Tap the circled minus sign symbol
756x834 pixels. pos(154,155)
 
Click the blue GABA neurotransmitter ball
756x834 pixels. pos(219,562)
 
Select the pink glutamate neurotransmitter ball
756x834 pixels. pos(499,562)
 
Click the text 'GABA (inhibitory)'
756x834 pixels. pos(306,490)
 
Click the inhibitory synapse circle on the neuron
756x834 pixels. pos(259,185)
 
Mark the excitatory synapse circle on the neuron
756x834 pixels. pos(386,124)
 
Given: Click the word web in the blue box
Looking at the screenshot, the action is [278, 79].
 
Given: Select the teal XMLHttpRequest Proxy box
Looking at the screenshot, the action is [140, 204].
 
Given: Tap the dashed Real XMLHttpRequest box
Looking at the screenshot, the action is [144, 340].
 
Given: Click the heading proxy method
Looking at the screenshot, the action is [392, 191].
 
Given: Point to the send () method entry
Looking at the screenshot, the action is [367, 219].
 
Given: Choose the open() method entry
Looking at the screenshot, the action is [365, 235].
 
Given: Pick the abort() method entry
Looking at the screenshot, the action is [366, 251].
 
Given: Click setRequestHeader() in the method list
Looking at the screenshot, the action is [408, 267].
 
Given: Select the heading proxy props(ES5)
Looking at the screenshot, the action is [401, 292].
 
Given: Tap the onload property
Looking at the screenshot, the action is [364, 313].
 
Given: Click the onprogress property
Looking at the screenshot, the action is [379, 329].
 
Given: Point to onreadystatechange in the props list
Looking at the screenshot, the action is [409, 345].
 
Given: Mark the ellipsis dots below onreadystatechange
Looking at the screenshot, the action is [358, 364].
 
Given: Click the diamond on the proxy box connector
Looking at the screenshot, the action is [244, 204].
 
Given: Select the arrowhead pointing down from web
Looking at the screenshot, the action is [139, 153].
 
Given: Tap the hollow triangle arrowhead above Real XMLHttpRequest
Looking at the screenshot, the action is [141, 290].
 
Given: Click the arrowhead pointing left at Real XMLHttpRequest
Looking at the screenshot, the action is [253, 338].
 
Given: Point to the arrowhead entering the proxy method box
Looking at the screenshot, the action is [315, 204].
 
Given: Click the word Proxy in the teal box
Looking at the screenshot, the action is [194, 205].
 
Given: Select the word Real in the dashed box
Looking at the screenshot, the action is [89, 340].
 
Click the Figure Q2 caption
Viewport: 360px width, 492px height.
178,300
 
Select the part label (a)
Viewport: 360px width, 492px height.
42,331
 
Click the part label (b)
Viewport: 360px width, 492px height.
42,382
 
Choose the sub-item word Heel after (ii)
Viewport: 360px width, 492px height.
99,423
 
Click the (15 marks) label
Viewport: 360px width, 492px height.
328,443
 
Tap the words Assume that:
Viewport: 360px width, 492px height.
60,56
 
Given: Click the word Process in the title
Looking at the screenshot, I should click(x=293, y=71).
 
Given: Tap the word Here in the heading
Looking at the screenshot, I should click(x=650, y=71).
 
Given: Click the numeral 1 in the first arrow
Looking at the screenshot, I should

PROBLEM DESCRIPTION:
Turn all of the data above into a numbered list with one line per item, dropping the blank lines.

PROBLEM SOLUTION:
1. Tap the circled minus sign symbol
2. 756x834 pixels. pos(154,155)
3. Click the blue GABA neurotransmitter ball
4. 756x834 pixels. pos(219,562)
5. Select the pink glutamate neurotransmitter ball
6. 756x834 pixels. pos(499,562)
7. Click the text 'GABA (inhibitory)'
8. 756x834 pixels. pos(306,490)
9. Click the inhibitory synapse circle on the neuron
10. 756x834 pixels. pos(259,185)
11. Mark the excitatory synapse circle on the neuron
12. 756x834 pixels. pos(386,124)
13. Given: Click the word web in the blue box
14. Looking at the screenshot, the action is [278, 79].
15. Given: Select the teal XMLHttpRequest Proxy box
16. Looking at the screenshot, the action is [140, 204].
17. Given: Tap the dashed Real XMLHttpRequest box
18. Looking at the screenshot, the action is [144, 340].
19. Given: Click the heading proxy method
20. Looking at the screenshot, the action is [392, 191].
21. Given: Point to the send () method entry
22. Looking at the screenshot, the action is [367, 219].
23. Given: Choose the open() method entry
24. Looking at the screenshot, the action is [365, 235].
25. Given: Pick the abort() method entry
26. Looking at the screenshot, the action is [366, 251].
27. Given: Click setRequestHeader() in the method list
28. Looking at the screenshot, the action is [408, 267].
29. Given: Select the heading proxy props(ES5)
30. Looking at the screenshot, the action is [401, 292].
31. Given: Tap the onload property
32. Looking at the screenshot, the action is [364, 313].
33. Given: Click the onprogress property
34. Looking at the screenshot, the action is [379, 329].
35. Given: Point to onreadystatechange in the props list
36. Looking at the screenshot, the action is [409, 345].
37. Given: Mark the ellipsis dots below onreadystatechange
38. Looking at the screenshot, the action is [358, 364].
39. Given: Click the diamond on the proxy box connector
40. Looking at the screenshot, the action is [244, 204].
41. Given: Select the arrowhead pointing down from web
42. Looking at the screenshot, the action is [139, 153].
43. Given: Tap the hollow triangle arrowhead above Real XMLHttpRequest
44. Looking at the screenshot, the action is [141, 290].
45. Given: Click the arrowhead pointing left at Real XMLHttpRequest
46. Looking at the screenshot, the action is [253, 338].
47. Given: Point to the arrowhead entering the proxy method box
48. Looking at the screenshot, the action is [315, 204].
49. Given: Click the word Proxy in the teal box
50. Looking at the screenshot, the action is [194, 205].
51. Given: Select the word Real in the dashed box
52. Looking at the screenshot, the action is [89, 340].
53. Click the Figure Q2 caption
54. Viewport: 360px width, 492px height.
55. 178,300
56. Select the part label (a)
57. Viewport: 360px width, 492px height.
58. 42,331
59. Click the part label (b)
60. Viewport: 360px width, 492px height.
61. 42,382
62. Choose the sub-item word Heel after (ii)
63. Viewport: 360px width, 492px height.
64. 99,423
65. Click the (15 marks) label
66. Viewport: 360px width, 492px height.
67. 328,443
68. Tap the words Assume that:
69. Viewport: 360px width, 492px height.
70. 60,56
71. Given: Click the word Process in the title
72. Looking at the screenshot, I should click(x=293, y=71).
73. Given: Tap the word Here in the heading
74. Looking at the screenshot, I should click(x=650, y=71).
75. Given: Click the numeral 1 in the first arrow
76. Looking at the screenshot, I should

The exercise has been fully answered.